WORK REQUIRED — Retype each line below precisely.

RECORDS FOR THIS EXERCISE —

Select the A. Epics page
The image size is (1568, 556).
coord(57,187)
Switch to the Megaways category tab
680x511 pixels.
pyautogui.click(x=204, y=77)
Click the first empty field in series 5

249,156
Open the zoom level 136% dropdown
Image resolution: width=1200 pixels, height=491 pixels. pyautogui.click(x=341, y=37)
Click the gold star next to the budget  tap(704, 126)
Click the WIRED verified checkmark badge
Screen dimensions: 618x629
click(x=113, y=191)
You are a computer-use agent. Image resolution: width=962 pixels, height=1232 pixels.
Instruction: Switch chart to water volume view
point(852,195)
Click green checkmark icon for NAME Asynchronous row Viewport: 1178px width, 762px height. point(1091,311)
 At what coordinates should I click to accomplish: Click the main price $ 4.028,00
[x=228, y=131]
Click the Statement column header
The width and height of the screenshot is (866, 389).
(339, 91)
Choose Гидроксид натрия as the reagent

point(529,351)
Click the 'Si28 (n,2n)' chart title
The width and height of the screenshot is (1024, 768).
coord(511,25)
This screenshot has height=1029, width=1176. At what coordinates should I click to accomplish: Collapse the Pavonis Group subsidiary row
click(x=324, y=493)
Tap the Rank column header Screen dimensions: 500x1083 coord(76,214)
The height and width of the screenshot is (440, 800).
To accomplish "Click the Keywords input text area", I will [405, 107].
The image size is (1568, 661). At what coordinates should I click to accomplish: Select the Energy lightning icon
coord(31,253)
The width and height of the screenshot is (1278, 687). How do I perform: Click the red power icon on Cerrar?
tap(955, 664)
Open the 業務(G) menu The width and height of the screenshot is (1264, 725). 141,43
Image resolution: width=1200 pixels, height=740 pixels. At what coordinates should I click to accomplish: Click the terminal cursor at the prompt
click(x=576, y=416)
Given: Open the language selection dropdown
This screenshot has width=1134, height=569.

EXERCISE ANSWER —
Select the A. Epics page
The image size is (1568, 556).
coord(57,187)
Switch to the Megaways category tab
680x511 pixels.
pyautogui.click(x=204, y=77)
Click the first empty field in series 5

249,156
Open the zoom level 136% dropdown
Image resolution: width=1200 pixels, height=491 pixels. pyautogui.click(x=341, y=37)
Click the gold star next to the budget  tap(704, 126)
Click the WIRED verified checkmark badge
Screen dimensions: 618x629
click(x=113, y=191)
You are a computer-use agent. Image resolution: width=962 pixels, height=1232 pixels.
Instruction: Switch chart to water volume view
point(852,195)
Click green checkmark icon for NAME Asynchronous row Viewport: 1178px width, 762px height. point(1091,311)
 At what coordinates should I click to accomplish: Click the main price $ 4.028,00
[x=228, y=131]
Click the Statement column header
The width and height of the screenshot is (866, 389).
(339, 91)
Choose Гидроксид натрия as the reagent

point(529,351)
Click the 'Si28 (n,2n)' chart title
The width and height of the screenshot is (1024, 768).
coord(511,25)
This screenshot has height=1029, width=1176. At what coordinates should I click to accomplish: Collapse the Pavonis Group subsidiary row
click(x=324, y=493)
Tap the Rank column header Screen dimensions: 500x1083 coord(76,214)
The height and width of the screenshot is (440, 800).
To accomplish "Click the Keywords input text area", I will [405, 107].
The image size is (1568, 661). At what coordinates should I click to accomplish: Select the Energy lightning icon
coord(31,253)
The width and height of the screenshot is (1278, 687). How do I perform: Click the red power icon on Cerrar?
tap(955, 664)
Open the 業務(G) menu The width and height of the screenshot is (1264, 725). 141,43
Image resolution: width=1200 pixels, height=740 pixels. At what coordinates should I click to accomplish: Click the terminal cursor at the prompt
click(x=576, y=416)
Given: Open the language selection dropdown
This screenshot has width=1134, height=569.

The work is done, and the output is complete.